#### YOUR GOAL:
Count the lines in the data below that contain the string "width". Reply with the number only.

#### DATA SECTION:

— start —

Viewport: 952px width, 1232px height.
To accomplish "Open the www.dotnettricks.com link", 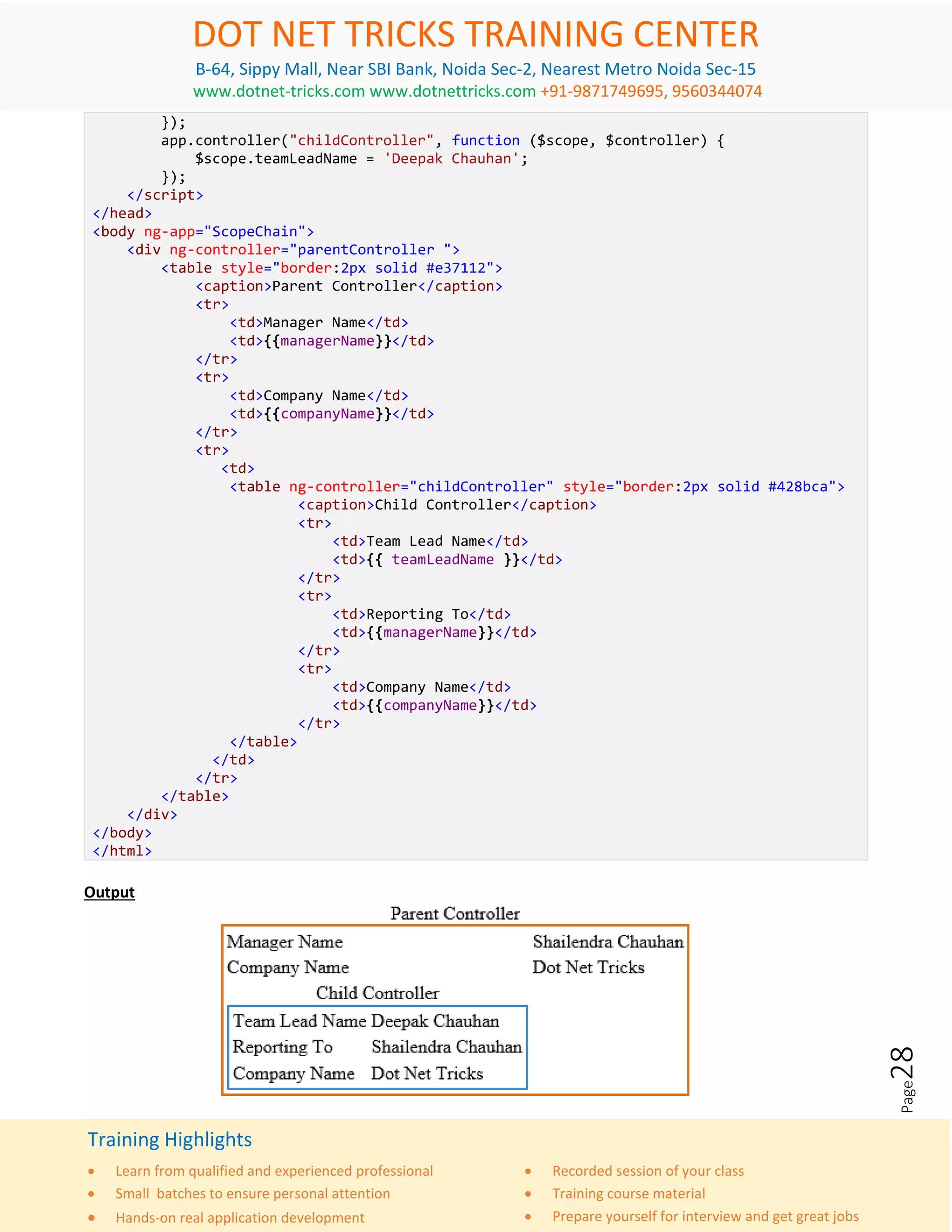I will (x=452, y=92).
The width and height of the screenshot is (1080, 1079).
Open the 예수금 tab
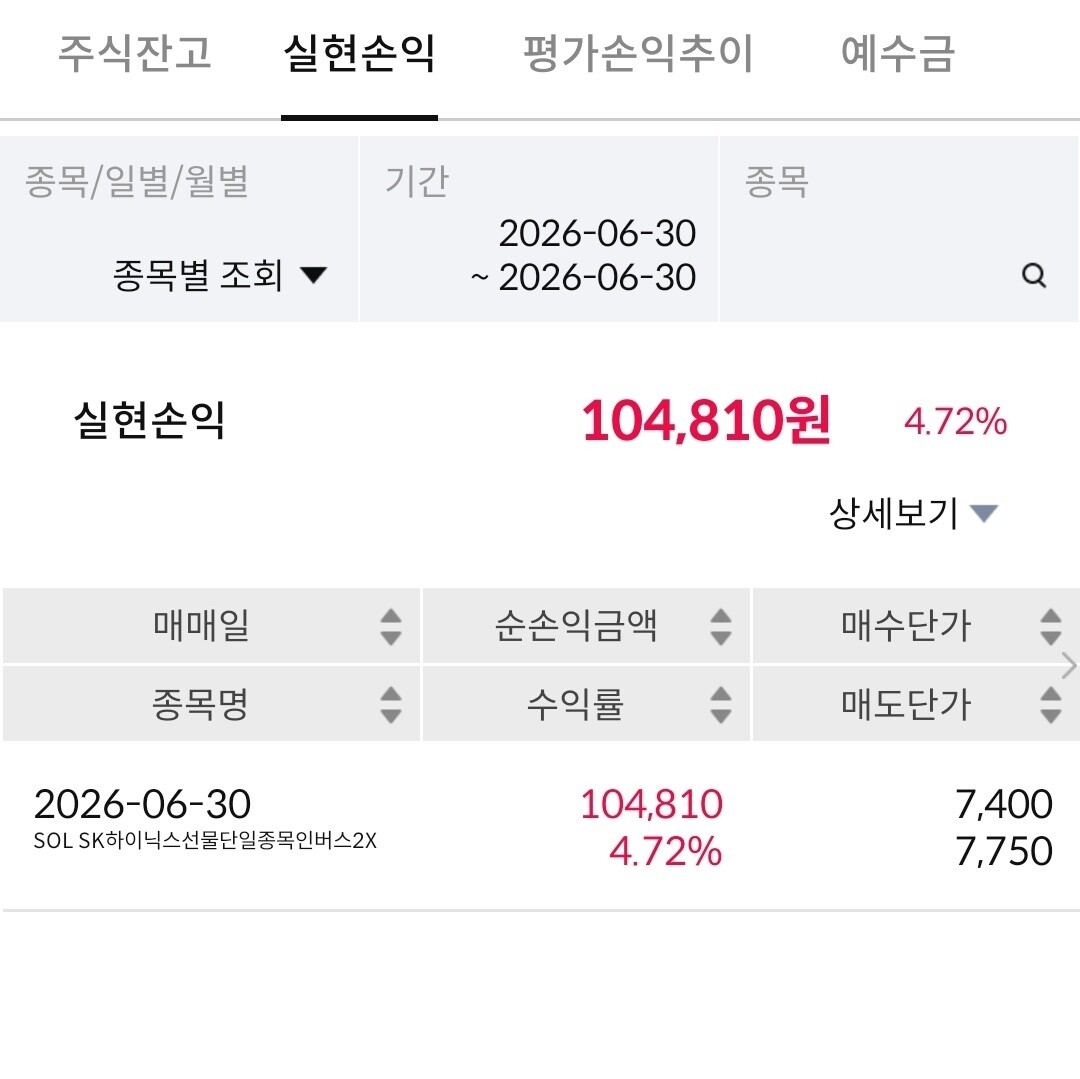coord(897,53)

— end —

#### SOLUTION FOR THIS EXERCISE:
2